Pour Lacan, le symptôme est la façon fixée dont chacun jouit de son Inconscient. A cet égard, la façon qu’induit la normalisation oedipienne, même si elle est autre que celle de la névrose, n’est pas moins fixée, la cure ne vise donc pas une telle normalisation, mais plutôt un « savoir faire avec le symptôme » au lieu d’une jouissance de celui-ci.
Article de Valentin Nusinovici dans le Dictionnaire international de psychanalyse dans lequel vous trouverez les figures citées.
(A noter que le mot sinthome viendrait sans doute d’une orthographe ancienne de symptôme et l’origine proposée dans la réponse à votre précédente question serait une interprétation d’après-coup, mais nous n’avons pas vraiment trouvé de certitude sur l’origine exacte du terme).
Une recherche sur Google avec le terme sinthome vous donne par ailleurs de nombreux textes intéressants comme en témoignent par exemple les deux extraits ci-après.

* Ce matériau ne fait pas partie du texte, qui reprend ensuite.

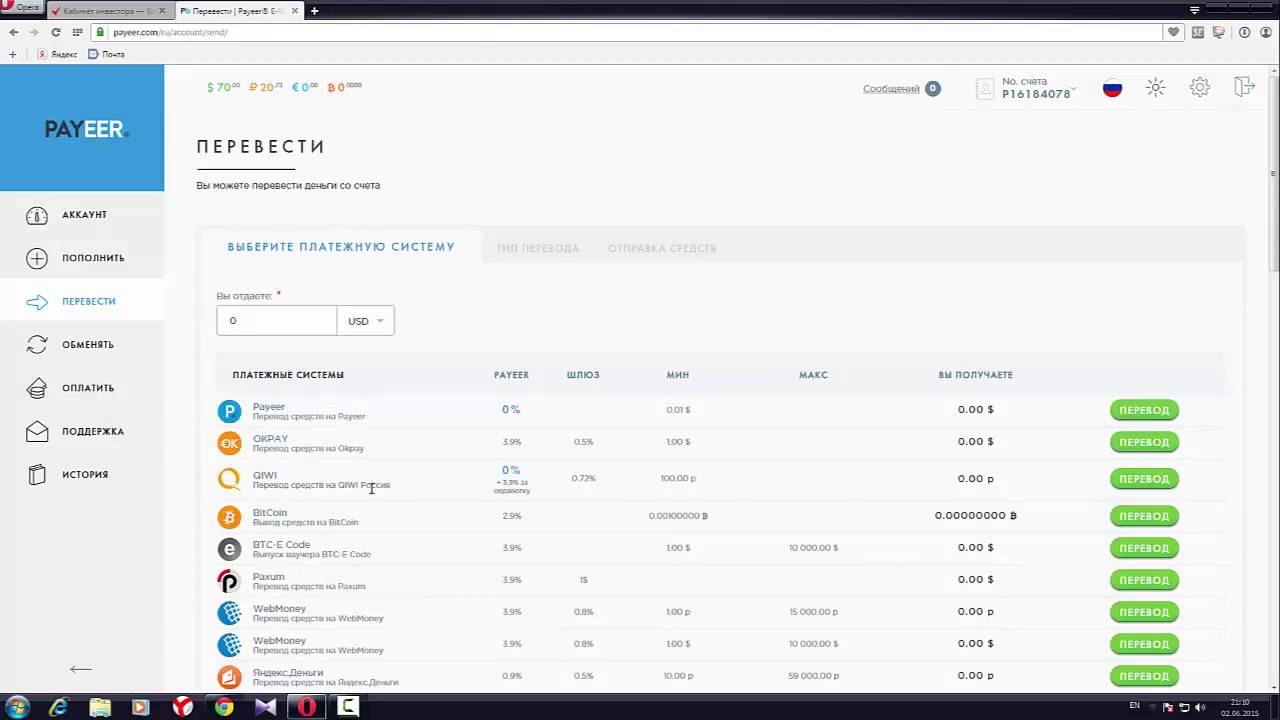Click the Bitcoin payment system icon

coord(229,516)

"Pour celui qui a poussé son analyse jusqu'a cette vérification, celle que la passe se propose de recueillir le cas échéant, l'irréductible du symptôme vaut comme ce réel par rapport auquel seulement l'Autre peut être dit légitimement Autre : il n'y a d'Autre que du réel, et, comme l'enseigne J. Lacan, le réel n'est pas ailleurs que dans le noeud constitutif du sujet. L'identification au sinthome, au réel du père réel (à la jouissance qui ne passe pas a la castration) implique le consentement à voir dans cette "résistance" du sinthome le minimum de jouissance à quoi se réduit l'être du sujet, minimum irréductible au delà et lié au fait de porter, vivant, le signifiant dans le réel".
Pour une Ecole / M.J. Sauret
"Il y a chez Lacan la pensée que le symptôme est inéliminable, qu'il n'y a pas au fond de pulsion sans symptôme, que la pulsion dans sa poussée et dans son but, produit toujours du symptôme. Comme si le symptôme constituait un lieu incontournable pour le devenir de la pulsion, tant et si bien, nous le verrons plus loin que Lacan pourra penser la fin de la cure en terme d'identification au symptôme.

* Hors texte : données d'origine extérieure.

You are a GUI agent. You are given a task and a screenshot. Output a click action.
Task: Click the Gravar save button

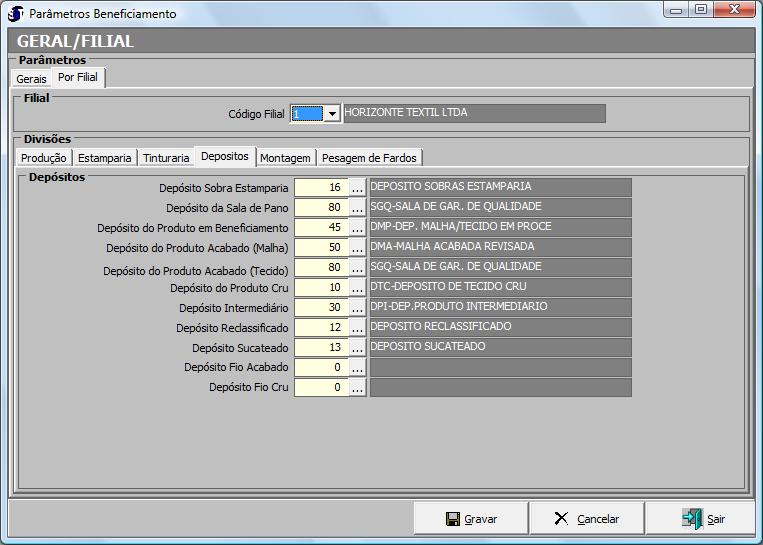coord(471,519)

Au lieu de s'identifier à l'analyste qu'on a pu aimer et que l'on perd, voie classique du travail du deuil, prônée comme on le sait par l'IPA, le sujet aurait à s'identifier à son symptôme. C'est une identification où le sujet, transi d'une jouissance pulsionnelle que le symptôme transmet, porteur d'une satisfaction qui se présente en termes de déplaisir, au lieu d'en souffrir, parvient à tirer parti de ce qui le détermine. C'est plus, à mon sens, que trouver les moyens de s'en débrouiller : c'est, dit Lacan en 1976, "savoir y faire" avec ce symptôme qui signe le destin de chacun. Ce "savoir y faire" passe-t-il par un coup porté au déplaisir et à la souffrance symptomatiques ? En tout cas, le "savoir y faire" peut devenir un "savoir faire"qui vous tient, eu égard à une activité créatrice, qu'elle soit artistique ou autre. On est ici au cœur de la problématique posée par la sublimation, à partir de la pulsion dans son devenir symptomatique".

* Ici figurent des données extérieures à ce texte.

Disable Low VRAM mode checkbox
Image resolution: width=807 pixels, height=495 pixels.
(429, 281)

De la guérison psychanalytique / Marie-Claire Boons
Vous pouvez consulter, outre les ouvrages cités dans notre précédente réponse sur le symptôme, deux versions du Séminaire sur Joyce et le sinthome, l’un sur le site de l’école lacanienne, l’autre sur
le site d’un groupe de travail en psychanalyse, et ce texte sur Le sinthome.
La parution au Seuil du Séminaire XXIII est par ailleurs annoncée sur le site de l’Association Mondiale de psychanalyse par Jacques-Alain Miller, spécialiste de Lacan.